### Supplied text:

::::::::

Forest Glen recently released its 10th vintage of Merlot. Merlot was the first release when the brand was created 10 years ago. Now Forest Glen includes seven varietals. Both the 2001 Oak Barrel Selection Merlot and the 2001 Oak Barrel Fermented Chardonnay are in the $10 bracket which recent surveys show to be the hottest and most competitive sales category at present. The chardonnay offers fruit flavors and the hint of oak is present in both aroma and taste. At 13.8 per cent alcohol serves nicely for cocktails. The Merlot is soft on the palate and true to this varietal.
Mourvedre is a grape originally from the Rhone Valley. It is one of 13 varieties of grapes used to make famed Chateauneuf du Pape in France. Jade Mountain has just released a 2001 Mourvedre made from 100 year old vines in Contra Costa County. Two other lesser known varietals, Carignane and Alicante Bouchet, were added to the 88 per cent Mourvedre. Winemaker Alison Doran gave the wine 12 months in predominately French Oak and has produced a most satisfying vintage. Full bodied with a complex palate it is a wine that will satisfy with hearty foods.
We last tasted a Mourvedre vintage in Provence where it is still grown and produced as a distinct varietal. This was in the cellars of Chateau De Salle at Taradeau with Winemaker Florent Gillard as our host.

::::::::

### Problem to solve:
Answer these questions from the wine text:
1. How many varietals does Forest Glen now include?
2. How long did Alison Doran age the Jade Mountain Mourvedre, and in what kind of oak?
3. Where was a Mourvedre vintage last tasted before this one?

### Data provided:
::::::::

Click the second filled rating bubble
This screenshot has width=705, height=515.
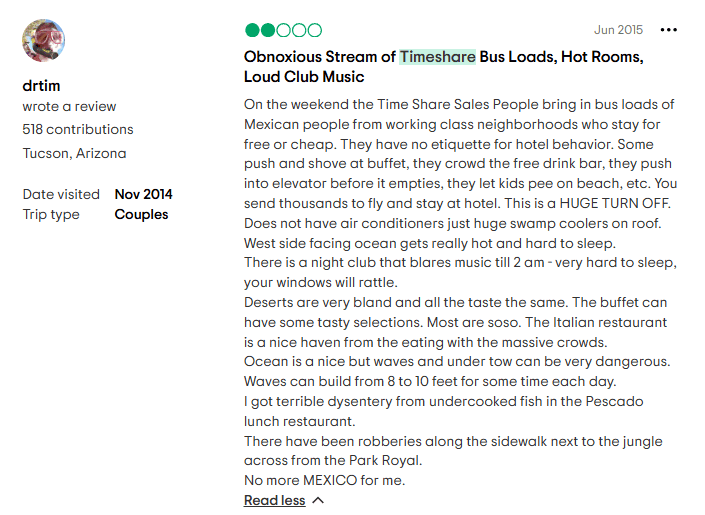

::::::::

### Task solution:
1. Seven.
2. Twelve months, predominately in French oak.
3. In the cellars of Chateau De Salle at Taradeau, in Provence.